Top of Entries supplied

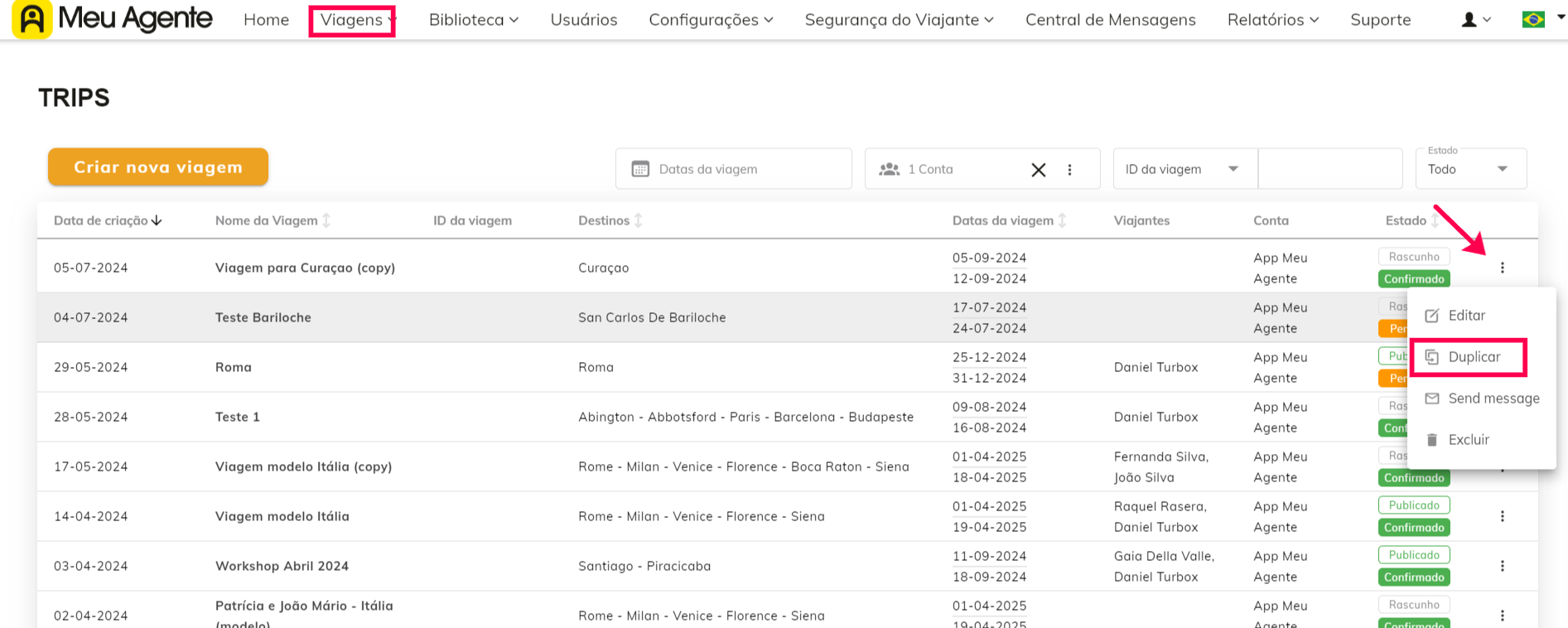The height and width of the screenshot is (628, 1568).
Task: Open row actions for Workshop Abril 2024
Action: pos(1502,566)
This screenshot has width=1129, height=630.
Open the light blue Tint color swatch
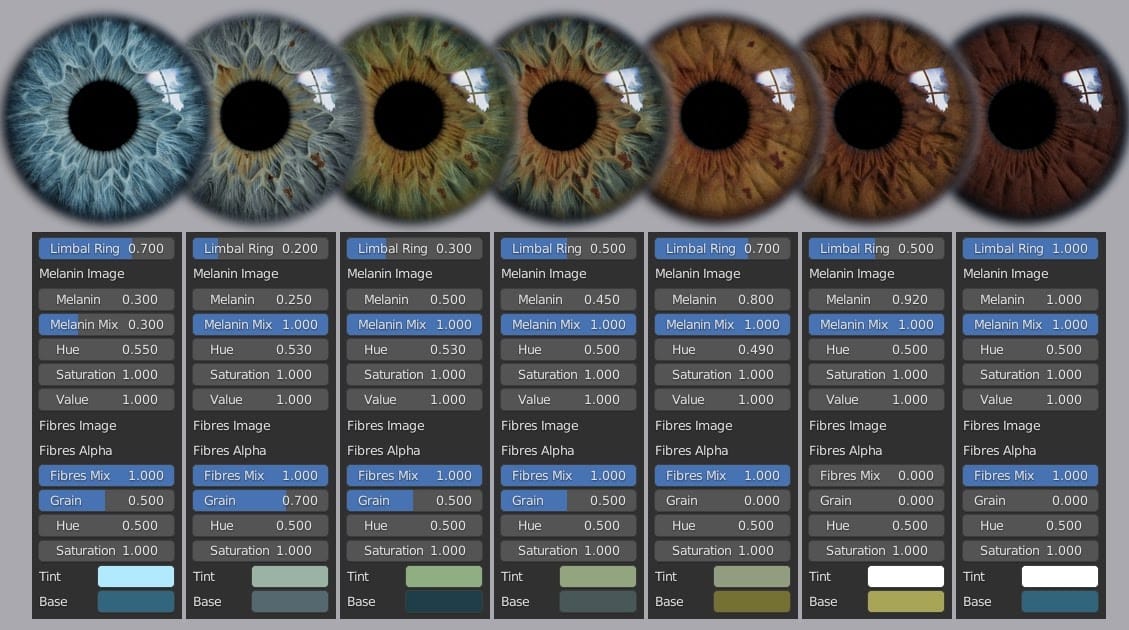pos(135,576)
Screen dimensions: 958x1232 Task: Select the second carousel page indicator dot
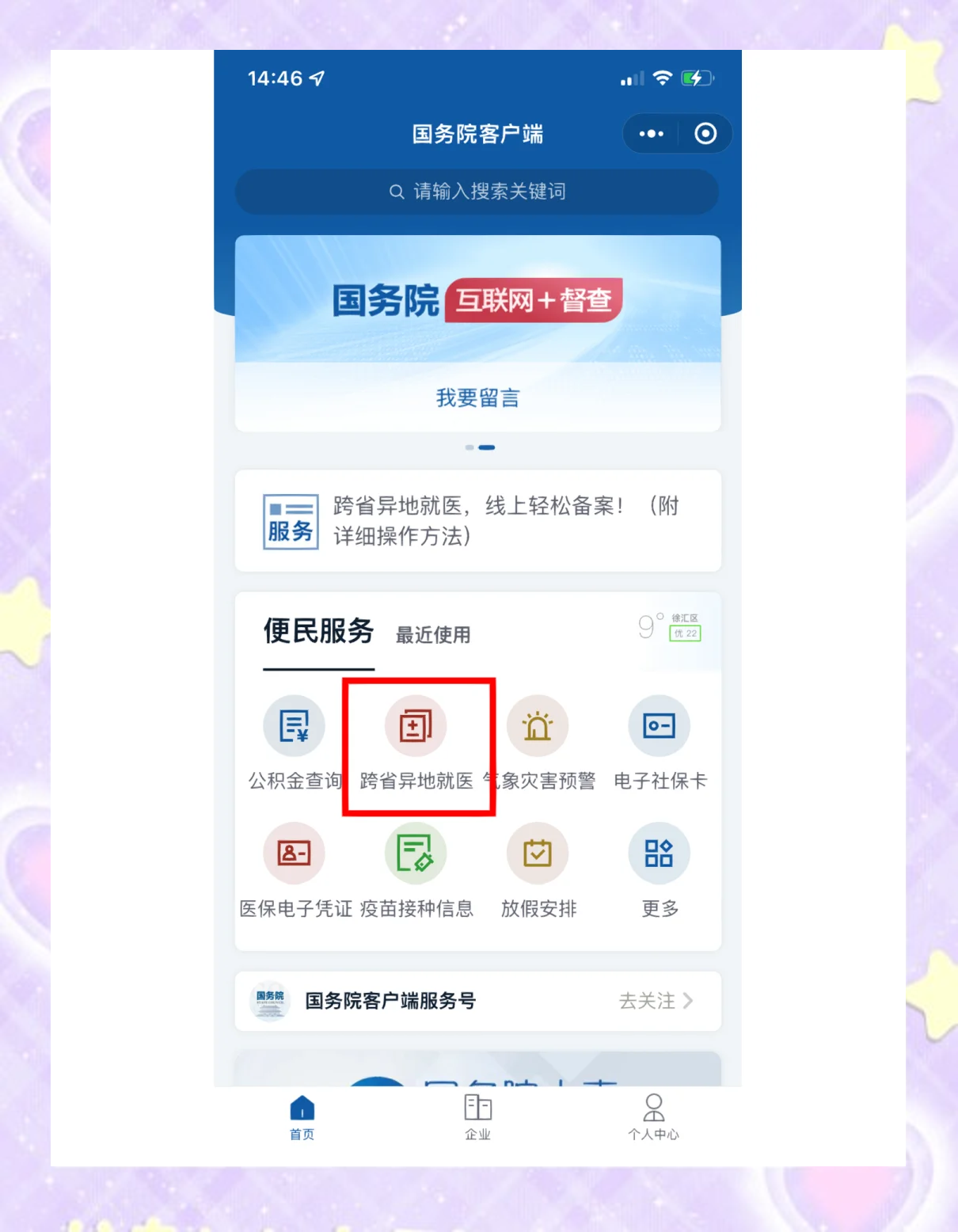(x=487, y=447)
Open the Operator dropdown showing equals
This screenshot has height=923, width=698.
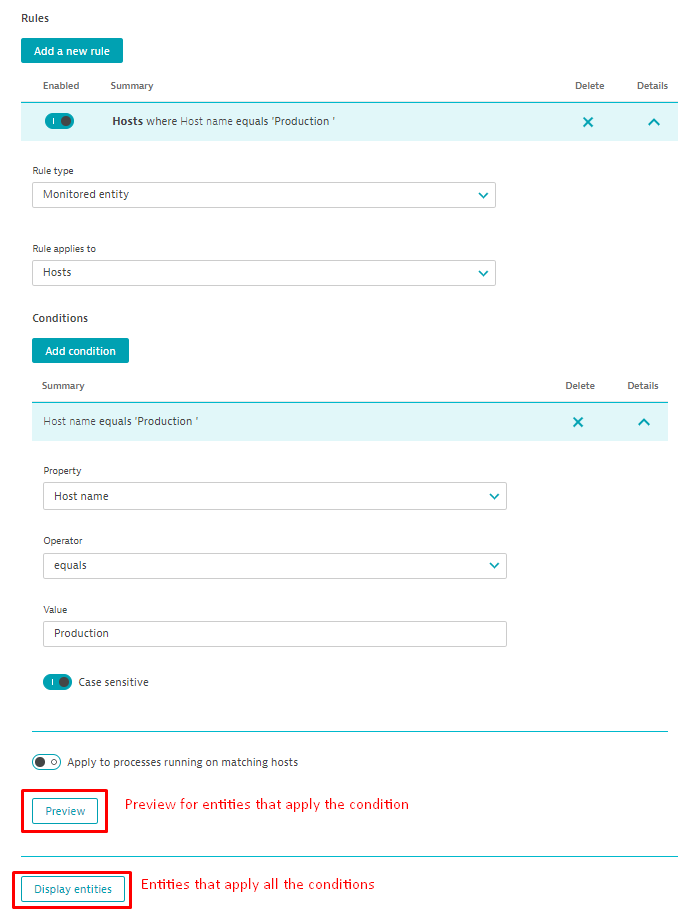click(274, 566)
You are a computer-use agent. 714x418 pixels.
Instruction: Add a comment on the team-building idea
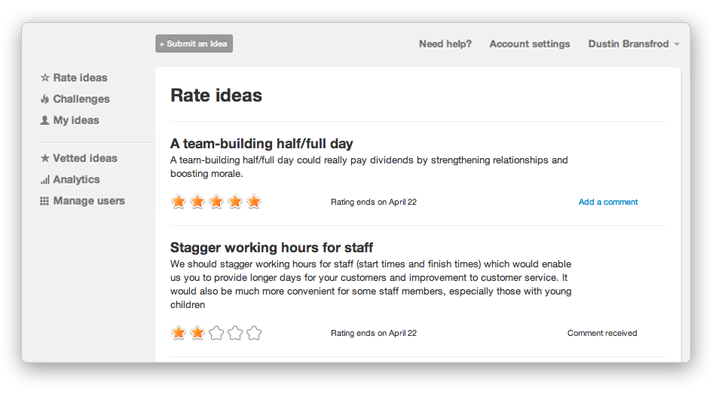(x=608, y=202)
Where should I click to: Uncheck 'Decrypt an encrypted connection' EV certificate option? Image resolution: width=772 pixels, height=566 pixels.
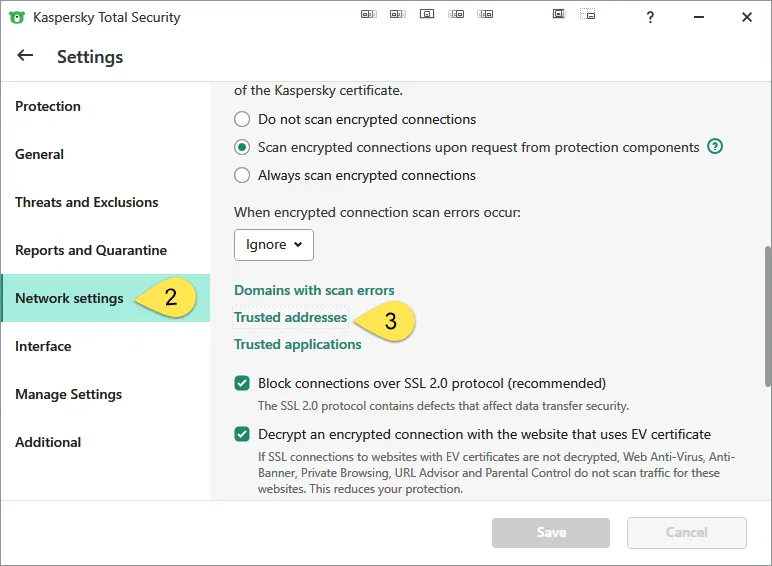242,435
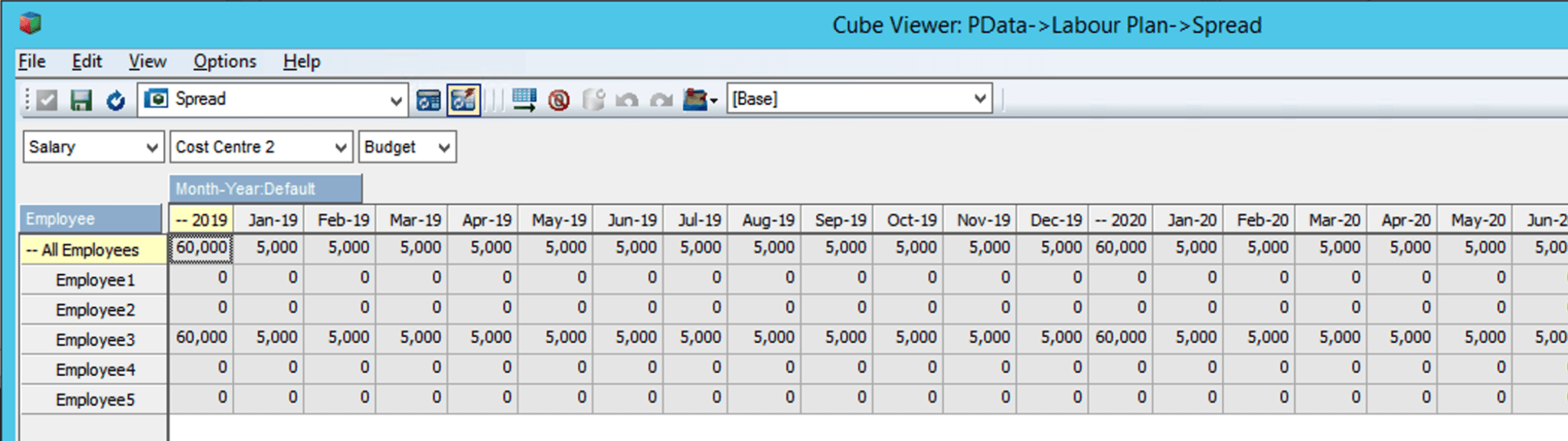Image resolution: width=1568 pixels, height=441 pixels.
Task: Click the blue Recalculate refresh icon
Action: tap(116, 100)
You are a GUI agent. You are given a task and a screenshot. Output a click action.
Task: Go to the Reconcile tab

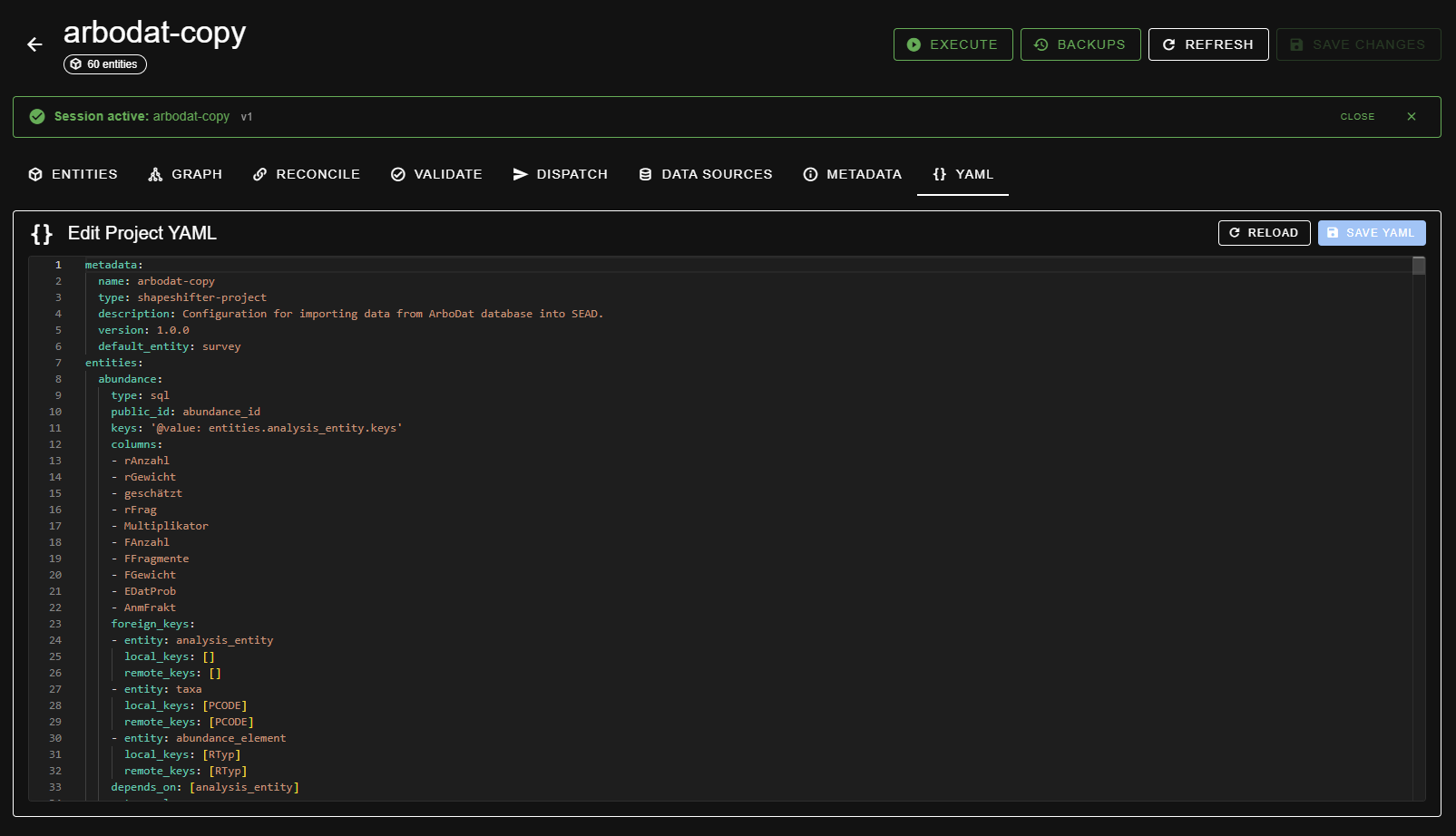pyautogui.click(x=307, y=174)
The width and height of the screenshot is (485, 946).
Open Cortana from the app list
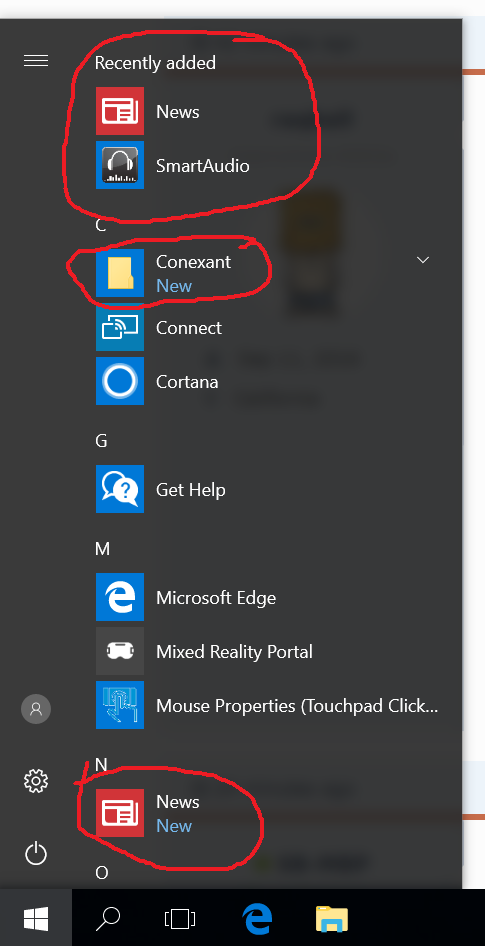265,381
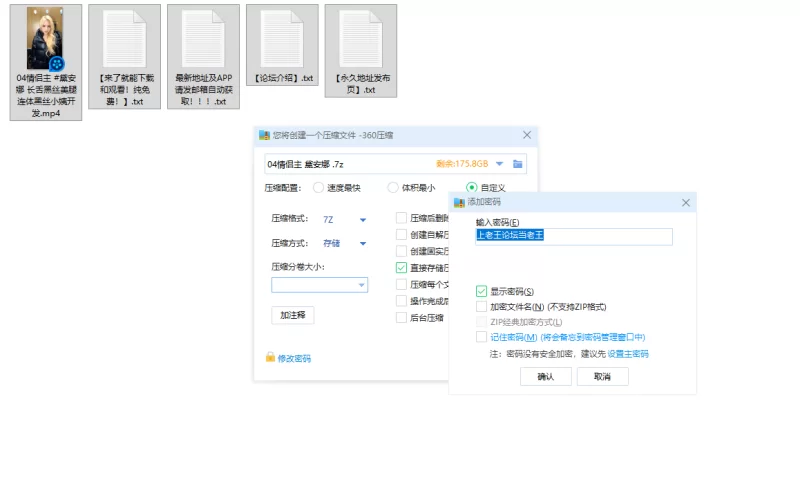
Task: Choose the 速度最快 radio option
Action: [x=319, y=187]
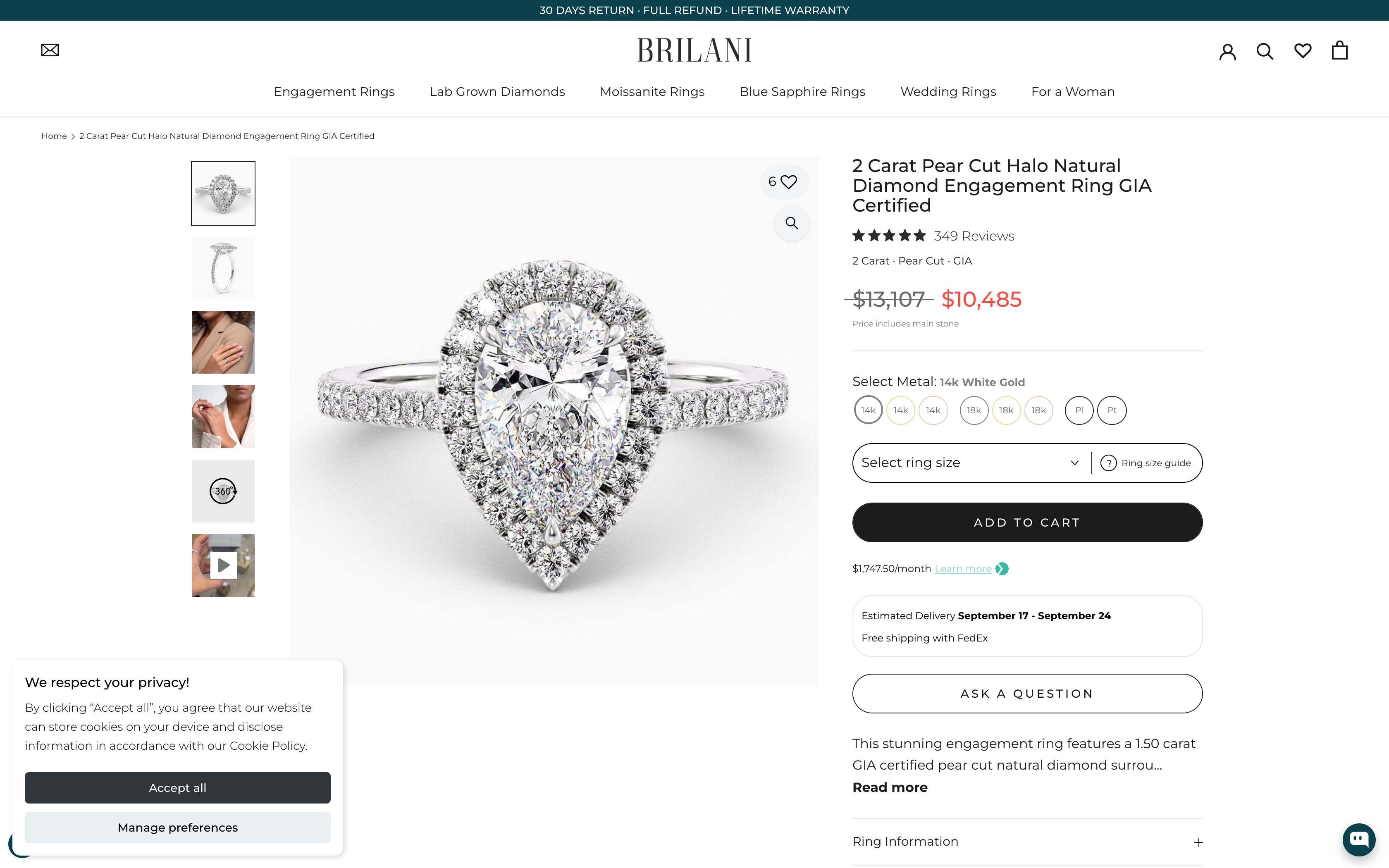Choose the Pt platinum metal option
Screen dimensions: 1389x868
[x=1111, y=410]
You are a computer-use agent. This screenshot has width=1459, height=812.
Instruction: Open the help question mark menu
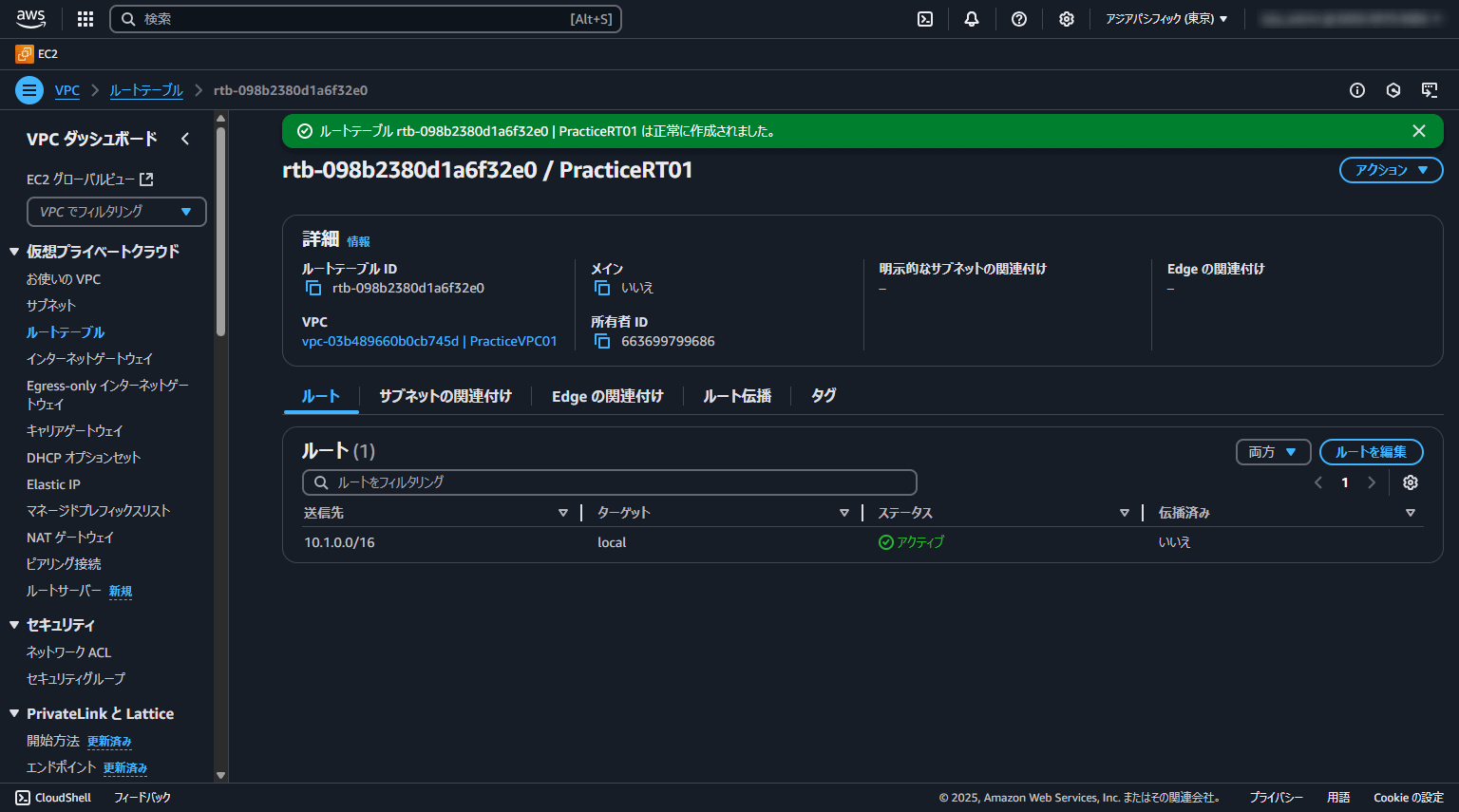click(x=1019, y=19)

Bottom of Entries supplied

Report how many lines in the data include the word "computer", and give nothing but the count.

◆ **Result of this exercise**: 2